E o que tem a psicologia a ver com isto? A psicologia pode ajudar a compreender as causas e a natureza do comportamento humano, os impactos psicossociais das alterações climáticas e apoiar a promoção da mudança comportamental e a adaptação dos indivíduos. Segundo a OMS, há cada vez mais dados científicos sobre o impacto da crise climática na saúde mental. O relatório do Painel Intergovernamental para as Alterações Climáticas (IPCC, 2021) refere: “O calor extremo tem impactos negativos na saúde mental, bem-estar, satisfação com a vida, felicidade, desempenho cognitivo e agressão.” Quase metade dos jovens, entre os 16 e 25 anos, relata impactos negativos no funcionamento diário devido à ansiedade associada ao clima, também denominada de ecoansiedade. Embora a ecoansiedade não seja uma condição clínica, reflete o medo crónico de degradação ambiental, em particular em indivíduos com maior consciência ecológica, como é o caso dos jovens.

Nem todos sofrem da mesma maneira os efeitos das alterações climáticas. “Estamos todos na mesma tempestade, mas não no mesmo barco”, como refere Greta Thumberg no seu mais recente livro.
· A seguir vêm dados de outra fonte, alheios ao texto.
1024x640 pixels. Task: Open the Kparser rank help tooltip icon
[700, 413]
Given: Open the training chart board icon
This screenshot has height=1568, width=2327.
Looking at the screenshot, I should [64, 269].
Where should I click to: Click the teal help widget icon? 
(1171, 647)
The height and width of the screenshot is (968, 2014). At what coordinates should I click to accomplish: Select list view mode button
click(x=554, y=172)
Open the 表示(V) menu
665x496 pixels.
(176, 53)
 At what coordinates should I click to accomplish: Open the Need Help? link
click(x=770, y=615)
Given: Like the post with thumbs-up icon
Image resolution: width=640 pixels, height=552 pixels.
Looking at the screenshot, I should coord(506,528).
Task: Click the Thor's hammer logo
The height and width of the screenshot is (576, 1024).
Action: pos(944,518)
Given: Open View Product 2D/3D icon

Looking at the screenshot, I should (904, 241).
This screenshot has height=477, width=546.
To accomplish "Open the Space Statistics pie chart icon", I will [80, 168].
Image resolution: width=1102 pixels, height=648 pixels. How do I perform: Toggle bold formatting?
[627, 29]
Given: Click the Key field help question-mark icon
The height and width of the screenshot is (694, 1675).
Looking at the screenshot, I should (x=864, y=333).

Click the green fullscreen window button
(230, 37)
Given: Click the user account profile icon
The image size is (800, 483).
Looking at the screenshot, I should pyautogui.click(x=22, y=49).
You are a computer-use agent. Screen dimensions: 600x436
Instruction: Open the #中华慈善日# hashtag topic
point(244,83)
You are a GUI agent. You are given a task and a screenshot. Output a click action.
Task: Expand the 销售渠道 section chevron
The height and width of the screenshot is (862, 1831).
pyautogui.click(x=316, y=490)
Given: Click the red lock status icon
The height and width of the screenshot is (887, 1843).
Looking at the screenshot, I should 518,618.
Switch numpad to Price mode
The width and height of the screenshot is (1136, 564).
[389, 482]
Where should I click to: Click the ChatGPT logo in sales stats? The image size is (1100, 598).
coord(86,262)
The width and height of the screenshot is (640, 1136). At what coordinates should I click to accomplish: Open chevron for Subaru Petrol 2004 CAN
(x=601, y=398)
Há países que vão sofrer muito mais do que outros. E existe hoje muita gente, para quem o apocalipse climático já aconteceu. São os refugiados climáticos. Se não demos por isso, é porque aqueles que mais sofrem com ele não têm voz. Como pôr em palavras o estado emocional de alguém que vê a sua terra natal desaparecer nas águas?

O tabuleiro de xadrez das alterações climáticas remonta, no mínimo, ao início da revolução industrial. A maioria assiste passivamente ou com atropelos à chegada do xeque-mate, de pedra e cal. Conseguiremos, enquanto humanidade, unir as pedras desavindas e catalisar-nos em prol deste bem comum, salvando o planeta e a espécie humana? A melhor forma de saber de que morreu um doente é a autópsia, mas nessa altura costuma ser também tarde demais para a cura.